If I am lucky I stay asleep until my alarm goes off. If not, I’m either woken up by a dog whine, a cat hiss, baseline discomfort or general anxiety. Such is life at the Till family zoo, or life with chronic illness, life during a pandemic, or adulthood period.
Sounds somewhat chaotic, no?
Yes. Yes it is. Anyway, I will share some of my regular AM thoughts as I prep for each day.
Pending my cause for consciousness, my first thought is usually while I lay in bed in the dark for just a moment. At this time, I will take inventory of my body and my overall mood for the day. Do I feel well? Hopefully. Is it a challenge to sit up due to sore, fatigued muscles? Usually. What is that first deep inhale like? On occasion it feels heavy, hard and strenuous due to the tight intercostal muscles (the MS hug is nowhere near as comforting as the name would lead you to believe). Next, as I swing my sleepy legs over the side of the bed and feel around the floor with my feet for my slippers, I usually think, “ugh I should have drank more water last night.” This is often promoted by the blacking out and dizziness that accompanies any movement into a vertical position (this I can attribute to a chronically low blood pressure, but not quite low enough to cause concern apparently).

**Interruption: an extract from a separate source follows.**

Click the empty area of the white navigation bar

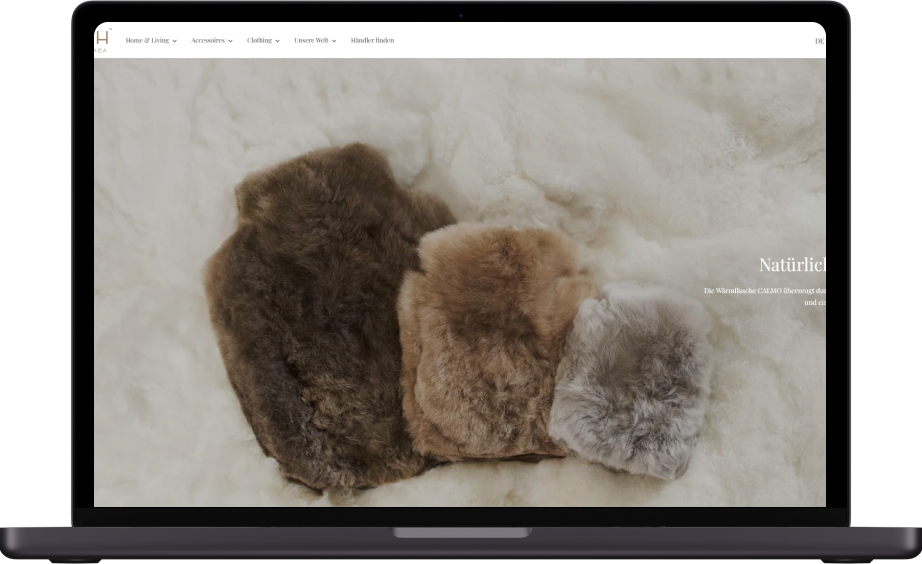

As I carry on through the morning, moving through my regular routine I think about what my day will feel like. I’ve had MS now for 12.5 years officially and have gotten pretty good at understanding what each feeling or sensation will mean for the remainder of that particular day. So, where most people plan their daily activities, meals, schedules, etc. I typically plan for modifications to all of those things in order to achieve optimal function, or to avoid baseline dysfunction. I begin to run though the priorities in my mind; feed self-what can I grab quick, or what’s already made, bathe self-hopefully I prepped and showered the night before, clothing-the comfiest, most reliable outfit options are readily available (thank god leggings can be office casual on occasion). Continuing to thoughts of any variation of self care I can achieve for that day-usually in the form of medication compliance, maybe washing my face and most definitely always a warm cup of coffee (wine at night if I’m lucky).
Now, my thoughts move to everyone and everything else. Are the pets fed? Is dinner thought out and/or is it something Michael can handle if I’m really not up to it? What would it be like to ask him for help but then step away and let go of control (haven’t mastered that one yet, TBD). How long is my work day today, are there chances to catch my breath at all during it? Is today a running day, if it is I should have extra coffee. Do I need a Ritalin? Oh maybe I’ll finally remember to take my electrolytes…probably not. Should I go to the vending machine, no, christina do not waste money when you have perfectly good snacks at home. And my all time favorite daily debate, if I just order lunch out today I can promise myself I won’t do it again until next pay period.
This stream of consciousness is usually followed by Thoughts of hope that all of my friends are okay today, I hope for them to have something good happen at some point and they smile at least once. And I think about each individual and what’s going on with them and follow those thoughts up with as many well wishing texts as I can get in before my day slips away from me (sorry if you’re my friend and you don’t get daily texts).
And by the time 8 AM rolls around I am exhausted, emotionally and physically because I don’t know what it’s like to turn my brain off-hence the wine some nights. At this point though I have prepped, catastrophized, planned and accommodated enough to last a week, fully knowing I will go through that cycle all over again the next morning.